Task brief:
Copy the following data line for line, with no changes at all.

>> start Input

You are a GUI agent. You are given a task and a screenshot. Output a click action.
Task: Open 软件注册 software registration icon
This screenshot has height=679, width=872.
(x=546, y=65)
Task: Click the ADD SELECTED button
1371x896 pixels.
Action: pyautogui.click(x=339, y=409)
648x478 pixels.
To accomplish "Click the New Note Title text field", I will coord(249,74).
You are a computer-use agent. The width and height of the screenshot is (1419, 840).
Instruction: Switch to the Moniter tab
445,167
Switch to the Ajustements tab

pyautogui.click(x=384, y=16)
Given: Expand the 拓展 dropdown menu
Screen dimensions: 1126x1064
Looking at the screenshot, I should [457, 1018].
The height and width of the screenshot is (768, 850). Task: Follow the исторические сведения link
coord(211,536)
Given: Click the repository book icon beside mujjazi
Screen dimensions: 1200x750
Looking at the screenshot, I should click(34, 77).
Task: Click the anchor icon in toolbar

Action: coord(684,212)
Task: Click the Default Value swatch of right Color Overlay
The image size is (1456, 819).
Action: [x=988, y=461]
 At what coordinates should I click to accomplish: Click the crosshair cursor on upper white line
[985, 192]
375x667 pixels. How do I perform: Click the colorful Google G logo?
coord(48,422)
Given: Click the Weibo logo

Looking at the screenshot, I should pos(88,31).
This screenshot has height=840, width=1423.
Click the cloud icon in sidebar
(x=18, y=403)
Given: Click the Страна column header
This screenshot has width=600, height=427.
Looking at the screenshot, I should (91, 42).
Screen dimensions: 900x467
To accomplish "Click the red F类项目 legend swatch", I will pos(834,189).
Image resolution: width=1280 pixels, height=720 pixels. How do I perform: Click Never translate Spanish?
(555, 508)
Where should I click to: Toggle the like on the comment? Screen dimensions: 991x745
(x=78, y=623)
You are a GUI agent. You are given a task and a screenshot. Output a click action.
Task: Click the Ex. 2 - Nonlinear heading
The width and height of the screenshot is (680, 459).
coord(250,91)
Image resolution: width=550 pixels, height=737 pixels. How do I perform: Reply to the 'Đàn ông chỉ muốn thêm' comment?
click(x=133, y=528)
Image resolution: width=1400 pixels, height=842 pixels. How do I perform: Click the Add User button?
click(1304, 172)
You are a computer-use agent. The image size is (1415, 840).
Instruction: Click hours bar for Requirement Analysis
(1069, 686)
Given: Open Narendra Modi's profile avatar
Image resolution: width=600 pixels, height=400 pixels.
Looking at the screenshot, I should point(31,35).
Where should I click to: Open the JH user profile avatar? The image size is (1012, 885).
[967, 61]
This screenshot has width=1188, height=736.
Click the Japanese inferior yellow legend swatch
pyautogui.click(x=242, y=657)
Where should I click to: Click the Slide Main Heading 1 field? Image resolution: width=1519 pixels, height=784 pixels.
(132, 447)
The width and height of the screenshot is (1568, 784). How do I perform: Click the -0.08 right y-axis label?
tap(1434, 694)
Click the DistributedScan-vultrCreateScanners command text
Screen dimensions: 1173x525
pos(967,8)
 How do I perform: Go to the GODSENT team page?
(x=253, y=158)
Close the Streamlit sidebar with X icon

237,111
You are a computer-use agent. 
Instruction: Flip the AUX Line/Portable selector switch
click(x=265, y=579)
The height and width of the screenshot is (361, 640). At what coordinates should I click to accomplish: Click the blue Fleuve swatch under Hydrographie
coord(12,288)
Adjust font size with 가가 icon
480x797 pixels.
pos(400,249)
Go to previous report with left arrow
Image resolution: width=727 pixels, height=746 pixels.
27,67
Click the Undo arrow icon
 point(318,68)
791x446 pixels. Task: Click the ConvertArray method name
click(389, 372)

>> end Input

Exercise output:
You are a GUI agent. You are given a task and a screenshot. Output a click action.
Task: Open 软件注册 software registration icon
This screenshot has height=679, width=872.
(x=546, y=65)
Task: Click the ADD SELECTED button
1371x896 pixels.
Action: pyautogui.click(x=339, y=409)
648x478 pixels.
To accomplish "Click the New Note Title text field", I will coord(249,74).
You are a computer-use agent. The width and height of the screenshot is (1419, 840).
Instruction: Switch to the Moniter tab
445,167
Switch to the Ajustements tab

pyautogui.click(x=384, y=16)
Given: Expand the 拓展 dropdown menu
Screen dimensions: 1126x1064
Looking at the screenshot, I should [457, 1018].
The height and width of the screenshot is (768, 850). Task: Follow the исторические сведения link
coord(211,536)
Given: Click the repository book icon beside mujjazi
Screen dimensions: 1200x750
Looking at the screenshot, I should click(34, 77).
Task: Click the anchor icon in toolbar

Action: coord(684,212)
Task: Click the Default Value swatch of right Color Overlay
The image size is (1456, 819).
Action: [x=988, y=461]
 At what coordinates should I click to accomplish: Click the crosshair cursor on upper white line
[985, 192]
375x667 pixels. How do I perform: Click the colorful Google G logo?
coord(48,422)
Given: Click the Weibo logo

Looking at the screenshot, I should pos(88,31).
This screenshot has height=840, width=1423.
Click the cloud icon in sidebar
(x=18, y=403)
Given: Click the Страна column header
This screenshot has width=600, height=427.
Looking at the screenshot, I should (91, 42).
Screen dimensions: 900x467
To accomplish "Click the red F类项目 legend swatch", I will pos(834,189).
Image resolution: width=1280 pixels, height=720 pixels. How do I perform: Click Never translate Spanish?
(555, 508)
Where should I click to: Toggle the like on the comment? Screen dimensions: 991x745
(x=78, y=623)
You are a GUI agent. You are given a task and a screenshot. Output a click action.
Task: Click the Ex. 2 - Nonlinear heading
The width and height of the screenshot is (680, 459).
coord(250,91)
Image resolution: width=550 pixels, height=737 pixels. How do I perform: Reply to the 'Đàn ông chỉ muốn thêm' comment?
click(x=133, y=528)
Image resolution: width=1400 pixels, height=842 pixels. How do I perform: Click the Add User button?
click(1304, 172)
You are a computer-use agent. The image size is (1415, 840).
Instruction: Click hours bar for Requirement Analysis
(1069, 686)
Given: Open Narendra Modi's profile avatar
Image resolution: width=600 pixels, height=400 pixels.
Looking at the screenshot, I should point(31,35).
Where should I click to: Open the JH user profile avatar? The image size is (1012, 885).
[967, 61]
This screenshot has width=1188, height=736.
Click the Japanese inferior yellow legend swatch
pyautogui.click(x=242, y=657)
Where should I click to: Click the Slide Main Heading 1 field? Image resolution: width=1519 pixels, height=784 pixels.
(132, 447)
The width and height of the screenshot is (1568, 784). How do I perform: Click the -0.08 right y-axis label?
tap(1434, 694)
Click the DistributedScan-vultrCreateScanners command text
Screen dimensions: 1173x525
pos(967,8)
 How do I perform: Go to the GODSENT team page?
(x=253, y=158)
Close the Streamlit sidebar with X icon

237,111
You are a computer-use agent. 
Instruction: Flip the AUX Line/Portable selector switch
click(x=265, y=579)
The height and width of the screenshot is (361, 640). At what coordinates should I click to accomplish: Click the blue Fleuve swatch under Hydrographie
coord(12,288)
Adjust font size with 가가 icon
480x797 pixels.
pos(400,249)
Go to previous report with left arrow
Image resolution: width=727 pixels, height=746 pixels.
27,67
Click the Undo arrow icon
 point(318,68)
791x446 pixels. Task: Click the ConvertArray method name
click(389, 372)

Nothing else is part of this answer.